Course description and aims

AI & network communication systems are expected to be applied in various fields as core technologies for realizing the evolution of various industries and the creation of new business. In this course, leading researchers from companies are invited as lecturers to learn about AI & network communication technologies that are being used at the forefront of actual business from the basics to their applications.

Student learning outcomes

Through this course, students will gain a basic understanding of cutting-edge system design technology (especially AI & network communication systems) that will be needed in society in the future, as well as a deeper understanding of each application case, as well as a better understanding of the mindset and workplace atmosphere required to work as a researcher and engineer in a company.

Course taught by instructors with work experience

Applicable How instructors' work experience benefits the course
In this lecture, teachers in charge of education who have practical experience in the field of network communication and AI technology use practical experiences to teach its basic and applications.

Keywords

AI, machine learning, generative models, time series modeling, music generation, IoT, 5G, Beyond 5G (6G), Wireless LAN, LPWA

Competencies that will be developed

Specialist skills Intercultural skills Communication skills Critical thinking skills Practical and/or problem-solving skills
Expertise, development skills (practical or solution skills)

Class flow

Lecture in-person

Course schedule/Required learning

  Course schedule Required learning
Class 1 Introduction: Overview of AI and Network Communication Systems Getting familiar with the recent trends in the field of AI and network communication systems
Class 2 Network-1: Fundamentals on network communication technology Revisits on the basis for better understandings on advanced network communication technology trends
Class 3 Netowrk-2: System architecture design for network communication Deeping basic knowledges for commercial system deployments i.e. 5G and Wi-Fi from network system architecture perspectives
Class 4 Network-3: Advanced network communication technology/application/service integration Touching upon future radio/network access technologies involving AI applications and other advanced technologies
Class 5 AI-1: Fundamentals on Deep Generative Models Understanding the basics of generative modeling and its deep-learning-based variants
Class 6 AI-2: Applications to Audio Restoration Understanding the recent advancement of AI-based audio restoration and how the technology is used in commercial applications
Class 7 AI-3: Applications to Music Generation Understanding the recent advancement of AI-based music generation and the ethical issues of generated contents

Out-of-Class Study Time (Preparation and Review)

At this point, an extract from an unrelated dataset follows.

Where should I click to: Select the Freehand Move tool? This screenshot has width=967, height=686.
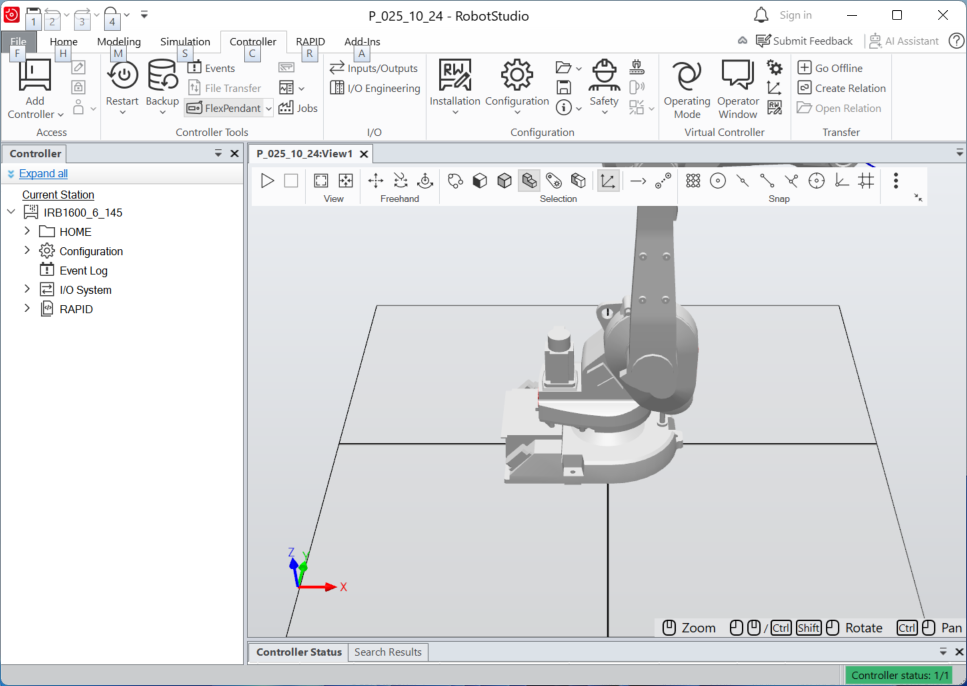coord(375,181)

To enhance effective learning, students are encouraged to spend approximately 100 minutes preparing for class and another 100 minutes reviewing class content afterwards (including assignments) for each class.
They should do so by referring to textbooks and other course material.

Textbook(s)

Distribute at the beginning of each round (also upload material to T2SCHOLA)

Reference books, course materials, etc.

Jakub M. Tomczak, “Deep Generative Modeling”, Springer
Andreas F. Molisch, “Wireless Communications”, WILEY

Assessment criteria and methods

No tests are conducted, and subject reports are submitted

Related courses

  • ICT.H503 : Speech Information Technology
  • ICT.H416 : Statistical Theories for Brain and Parallel Computing
  • ICT.A402 : Communications and Computer Engineering I
  • ICT.S407 : Wireless Signal Processing

Prerequisites (i.e., required knowledge, skills, courses, etc.)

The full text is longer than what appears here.